You can identify hazardous waste by looking for these keywords on product labels; “Warning! Danger! Poison! Caution!”
-What are some of the most common products?
Common products found in homes and businesses are cleaning products like oven cleaners and drain cleaners, indoor pesticides such as ant and cockroach sprays and baits as well as mouse and rat poisoning, automotive products such as motor oil and automotive batteries, painting supplies like oil/enamel based paint, stains, finishes and paint thinners/removers and turpentine, lawn and garden products like herbicides and insecticides and other items such as mercury containing devices and fluorescent light bulbs. For a more in depth list, visit the Hazardous Waste page.
-What can you do with these items?
Visit a town Household Hazardous Waste Day to dispose of these items safely and for free, the next event is Saturday, June 19th, from 8am-12pm at the Randolph Transfer Station. You can also dispose of these items year round at a permanent location such as the CSWD Environmental Depot located in South Burlington, fees apply.
For the month of April, our topics is Recycle Better!
Here are a few tips for better recycling:
1. Empty and clean
Recyclables must be empty and clean, so… Take that last sip! Enjoy that last bite!
2. Keep it loose
Remember to Keep it loose! Bags are a drag! Bagged recyclables cannot be sorted, so if you collect your recyclables in a bag, be sure to dump them out when you get to your cart.
3. Shape matters
When recycling, remember shape matters! Small and narrow items slip through the cracks in our sorting equipment and cannot be recovered. They should go in the trash. Caps are OK if you twist them back onto the container.

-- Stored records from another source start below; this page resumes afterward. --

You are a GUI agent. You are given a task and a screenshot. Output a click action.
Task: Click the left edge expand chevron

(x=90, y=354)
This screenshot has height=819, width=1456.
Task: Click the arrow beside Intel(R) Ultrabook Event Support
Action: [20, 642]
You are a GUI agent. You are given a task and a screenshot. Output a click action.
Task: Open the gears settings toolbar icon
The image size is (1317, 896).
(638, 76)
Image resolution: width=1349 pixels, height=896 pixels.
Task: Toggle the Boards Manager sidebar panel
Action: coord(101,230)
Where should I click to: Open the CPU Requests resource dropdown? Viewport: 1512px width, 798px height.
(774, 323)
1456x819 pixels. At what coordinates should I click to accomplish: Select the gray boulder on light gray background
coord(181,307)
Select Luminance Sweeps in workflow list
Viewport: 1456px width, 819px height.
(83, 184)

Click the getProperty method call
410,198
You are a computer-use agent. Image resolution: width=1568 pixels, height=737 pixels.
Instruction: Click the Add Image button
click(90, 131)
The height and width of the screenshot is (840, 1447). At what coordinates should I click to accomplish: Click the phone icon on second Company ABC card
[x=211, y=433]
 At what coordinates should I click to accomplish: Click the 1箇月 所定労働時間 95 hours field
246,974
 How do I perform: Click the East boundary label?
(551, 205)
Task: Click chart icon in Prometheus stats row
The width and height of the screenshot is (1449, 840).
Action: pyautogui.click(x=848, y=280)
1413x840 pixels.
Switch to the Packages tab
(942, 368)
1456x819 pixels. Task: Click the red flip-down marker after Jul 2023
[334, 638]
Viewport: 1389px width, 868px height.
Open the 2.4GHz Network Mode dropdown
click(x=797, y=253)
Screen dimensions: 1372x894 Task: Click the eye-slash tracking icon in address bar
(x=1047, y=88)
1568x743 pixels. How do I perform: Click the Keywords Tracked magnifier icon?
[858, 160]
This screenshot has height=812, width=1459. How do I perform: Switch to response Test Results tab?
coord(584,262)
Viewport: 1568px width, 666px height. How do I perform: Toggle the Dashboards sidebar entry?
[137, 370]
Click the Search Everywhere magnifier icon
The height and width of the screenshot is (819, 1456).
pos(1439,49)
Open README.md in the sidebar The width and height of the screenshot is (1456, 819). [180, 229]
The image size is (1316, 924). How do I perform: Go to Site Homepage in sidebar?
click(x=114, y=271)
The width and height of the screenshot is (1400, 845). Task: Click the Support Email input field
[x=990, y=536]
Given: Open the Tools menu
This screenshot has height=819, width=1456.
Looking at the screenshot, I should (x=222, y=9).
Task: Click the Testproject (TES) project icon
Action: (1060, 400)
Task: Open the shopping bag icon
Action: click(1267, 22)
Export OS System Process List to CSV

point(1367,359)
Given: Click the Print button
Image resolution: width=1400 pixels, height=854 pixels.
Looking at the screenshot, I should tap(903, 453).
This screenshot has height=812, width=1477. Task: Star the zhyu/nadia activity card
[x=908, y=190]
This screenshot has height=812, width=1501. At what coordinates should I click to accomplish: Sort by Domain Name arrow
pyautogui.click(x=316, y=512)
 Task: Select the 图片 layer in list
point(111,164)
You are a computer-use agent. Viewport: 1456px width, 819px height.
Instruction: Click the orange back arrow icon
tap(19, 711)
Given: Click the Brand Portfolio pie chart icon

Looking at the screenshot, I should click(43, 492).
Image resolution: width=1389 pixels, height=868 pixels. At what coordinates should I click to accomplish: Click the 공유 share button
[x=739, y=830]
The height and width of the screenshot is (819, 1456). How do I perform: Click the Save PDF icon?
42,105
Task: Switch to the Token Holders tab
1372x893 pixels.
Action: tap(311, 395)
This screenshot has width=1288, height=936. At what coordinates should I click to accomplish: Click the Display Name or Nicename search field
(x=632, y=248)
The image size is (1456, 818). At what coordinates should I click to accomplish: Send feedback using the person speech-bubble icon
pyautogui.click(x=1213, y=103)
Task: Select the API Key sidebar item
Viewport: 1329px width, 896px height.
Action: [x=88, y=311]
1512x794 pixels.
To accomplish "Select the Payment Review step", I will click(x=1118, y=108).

4. When in doubt, throw it out!
Americans toss far too many non-recyclable items in their recycling bins. These sorting mistakes add up and hurt recycling programs. We all need to understand what’s acceptable in our local recycling program and remember: When in doubt, throw it out.
5. Don’t forget to reduce and reuse!
Recycling is great but waste reduction and reuse can be even better. Don’t forget to reduce and reuse whenever you can.